(Requirement) Your task is to output the data exactly as it stands.

(Material provided)
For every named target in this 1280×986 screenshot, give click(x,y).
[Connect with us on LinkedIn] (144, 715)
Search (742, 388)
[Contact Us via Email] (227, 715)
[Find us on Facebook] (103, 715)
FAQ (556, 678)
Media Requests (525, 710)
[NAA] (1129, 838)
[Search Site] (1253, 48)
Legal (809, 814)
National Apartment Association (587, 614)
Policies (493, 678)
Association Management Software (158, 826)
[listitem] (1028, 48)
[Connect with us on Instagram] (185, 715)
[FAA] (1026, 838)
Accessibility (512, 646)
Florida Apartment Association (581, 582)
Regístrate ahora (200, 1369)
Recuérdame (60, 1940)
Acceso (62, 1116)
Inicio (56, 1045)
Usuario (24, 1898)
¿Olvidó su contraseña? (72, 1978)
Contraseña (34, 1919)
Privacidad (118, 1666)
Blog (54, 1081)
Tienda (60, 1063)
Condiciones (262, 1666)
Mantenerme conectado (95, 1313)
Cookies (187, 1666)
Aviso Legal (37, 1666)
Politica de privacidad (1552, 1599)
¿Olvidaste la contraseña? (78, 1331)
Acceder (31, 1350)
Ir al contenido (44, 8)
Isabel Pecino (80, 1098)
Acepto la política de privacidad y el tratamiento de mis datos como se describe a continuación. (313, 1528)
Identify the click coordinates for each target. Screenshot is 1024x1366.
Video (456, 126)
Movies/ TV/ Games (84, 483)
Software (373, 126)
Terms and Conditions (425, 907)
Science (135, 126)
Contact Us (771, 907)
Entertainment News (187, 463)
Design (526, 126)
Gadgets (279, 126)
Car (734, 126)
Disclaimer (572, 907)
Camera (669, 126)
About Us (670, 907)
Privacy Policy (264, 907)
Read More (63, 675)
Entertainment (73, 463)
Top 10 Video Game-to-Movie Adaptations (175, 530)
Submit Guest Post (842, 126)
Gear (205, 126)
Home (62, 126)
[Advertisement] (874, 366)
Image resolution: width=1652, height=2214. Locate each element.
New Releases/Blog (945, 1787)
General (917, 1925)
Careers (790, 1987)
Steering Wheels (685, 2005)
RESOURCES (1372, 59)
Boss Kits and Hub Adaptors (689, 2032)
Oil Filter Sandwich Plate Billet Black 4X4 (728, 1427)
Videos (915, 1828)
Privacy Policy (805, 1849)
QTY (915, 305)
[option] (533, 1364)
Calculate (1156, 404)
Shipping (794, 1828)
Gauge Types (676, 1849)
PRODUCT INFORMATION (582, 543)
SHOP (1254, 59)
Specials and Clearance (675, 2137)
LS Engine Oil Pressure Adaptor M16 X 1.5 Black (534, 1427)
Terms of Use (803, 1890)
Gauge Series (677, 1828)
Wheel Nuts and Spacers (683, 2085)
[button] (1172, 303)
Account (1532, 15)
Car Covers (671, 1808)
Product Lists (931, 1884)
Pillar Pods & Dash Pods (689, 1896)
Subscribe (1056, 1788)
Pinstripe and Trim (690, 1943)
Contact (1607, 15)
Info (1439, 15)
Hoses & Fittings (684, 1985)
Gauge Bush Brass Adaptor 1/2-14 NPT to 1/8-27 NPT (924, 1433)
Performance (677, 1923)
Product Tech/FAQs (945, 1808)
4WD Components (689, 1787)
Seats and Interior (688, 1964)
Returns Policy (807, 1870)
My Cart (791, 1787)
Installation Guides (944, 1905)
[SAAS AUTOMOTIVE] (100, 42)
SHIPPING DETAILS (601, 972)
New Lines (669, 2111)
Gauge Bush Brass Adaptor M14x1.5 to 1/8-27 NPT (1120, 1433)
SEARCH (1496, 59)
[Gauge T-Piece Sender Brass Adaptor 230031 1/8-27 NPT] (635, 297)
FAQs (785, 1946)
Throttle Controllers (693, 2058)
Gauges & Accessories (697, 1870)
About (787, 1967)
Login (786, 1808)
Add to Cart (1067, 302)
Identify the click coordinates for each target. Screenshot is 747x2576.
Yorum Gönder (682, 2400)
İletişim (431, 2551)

(Exercise solution)
For every named target in this 1280×986 screenshot, give click(x,y).
[Connect with us on LinkedIn] (144, 715)
Search (742, 388)
[Contact Us via Email] (227, 715)
[Find us on Facebook] (103, 715)
FAQ (556, 678)
Media Requests (525, 710)
[NAA] (1129, 838)
[Search Site] (1253, 48)
Legal (809, 814)
National Apartment Association (587, 614)
Policies (493, 678)
Association Management Software (158, 826)
[listitem] (1028, 48)
[Connect with us on Instagram] (185, 715)
[FAA] (1026, 838)
Accessibility (512, 646)
Florida Apartment Association (581, 582)
Regístrate ahora (200, 1369)
Recuérdame (60, 1940)
Acceso (62, 1116)
Inicio (56, 1045)
Usuario (24, 1898)
¿Olvidó su contraseña? (72, 1978)
Contraseña (34, 1919)
Privacidad (118, 1666)
Blog (54, 1081)
Tienda (60, 1063)
Condiciones (262, 1666)
Mantenerme conectado (95, 1313)
Cookies (187, 1666)
Aviso Legal (37, 1666)
Politica de privacidad (1552, 1599)
¿Olvidaste la contraseña? (78, 1331)
Acceder (31, 1350)
Ir al contenido (44, 8)
Isabel Pecino (80, 1098)
Acepto la política de privacidad y el tratamiento de mis datos como se describe a continuación. (313, 1528)
Identify the click coordinates for each target. Screenshot is 1024x1366.
Video (456, 126)
Movies/ TV/ Games (84, 483)
Software (373, 126)
Terms and Conditions (425, 907)
Science (135, 126)
Contact Us (771, 907)
Entertainment News (187, 463)
Design (526, 126)
Gadgets (279, 126)
Car (734, 126)
Disclaimer (572, 907)
Camera (669, 126)
About Us (670, 907)
Privacy Policy (264, 907)
Read More (63, 675)
Entertainment (73, 463)
Top 10 Video Game-to-Movie Adaptations (175, 530)
Submit Guest Post (842, 126)
Gear (205, 126)
Home (62, 126)
[Advertisement] (874, 366)
Image resolution: width=1652, height=2214. Locate each element.
New Releases/Blog (945, 1787)
General (917, 1925)
Careers (790, 1987)
Steering Wheels (685, 2005)
RESOURCES (1372, 59)
Boss Kits and Hub Adaptors (689, 2032)
Oil Filter Sandwich Plate Billet Black 4X4 (728, 1427)
Videos (915, 1828)
Privacy Policy (805, 1849)
QTY (915, 305)
[option] (533, 1364)
Calculate (1156, 404)
Shipping (794, 1828)
Gauge Types (676, 1849)
PRODUCT INFORMATION (582, 543)
SHOP (1254, 59)
Specials and Clearance (675, 2137)
LS Engine Oil Pressure Adaptor M16 X 1.5 Black (534, 1427)
Terms of Use (803, 1890)
Gauge Series (677, 1828)
Wheel Nuts and Spacers (683, 2085)
[button] (1172, 303)
Account (1532, 15)
Car Covers (671, 1808)
Product Lists (931, 1884)
Pillar Pods & Dash Pods (689, 1896)
Subscribe (1056, 1788)
Pinstripe and Trim (690, 1943)
Contact (1607, 15)
Info (1439, 15)
Hoses & Fittings (684, 1985)
Gauge Bush Brass Adaptor 1/2-14 NPT to 1/8-27 NPT (924, 1433)
Performance (677, 1923)
Product Tech/FAQs (945, 1808)
4WD Components (689, 1787)
Seats and Interior (688, 1964)
Returns Policy (807, 1870)
My Cart (791, 1787)
Installation Guides (944, 1905)
[SAAS AUTOMOTIVE] (100, 42)
SHIPPING DETAILS (601, 972)
New Lines (669, 2111)
Gauge Bush Brass Adaptor M14x1.5 to 1/8-27 NPT (1120, 1433)
SEARCH (1496, 59)
[Gauge T-Piece Sender Brass Adaptor 230031 1/8-27 NPT] (635, 297)
FAQs (785, 1946)
Throttle Controllers (693, 2058)
Gauges & Accessories (697, 1870)
About (787, 1967)
Login (786, 1808)
Add to Cart (1067, 302)
Identify the click coordinates for each target. Screenshot is 747x2576.
Yorum Gönder (682, 2400)
İletişim (431, 2551)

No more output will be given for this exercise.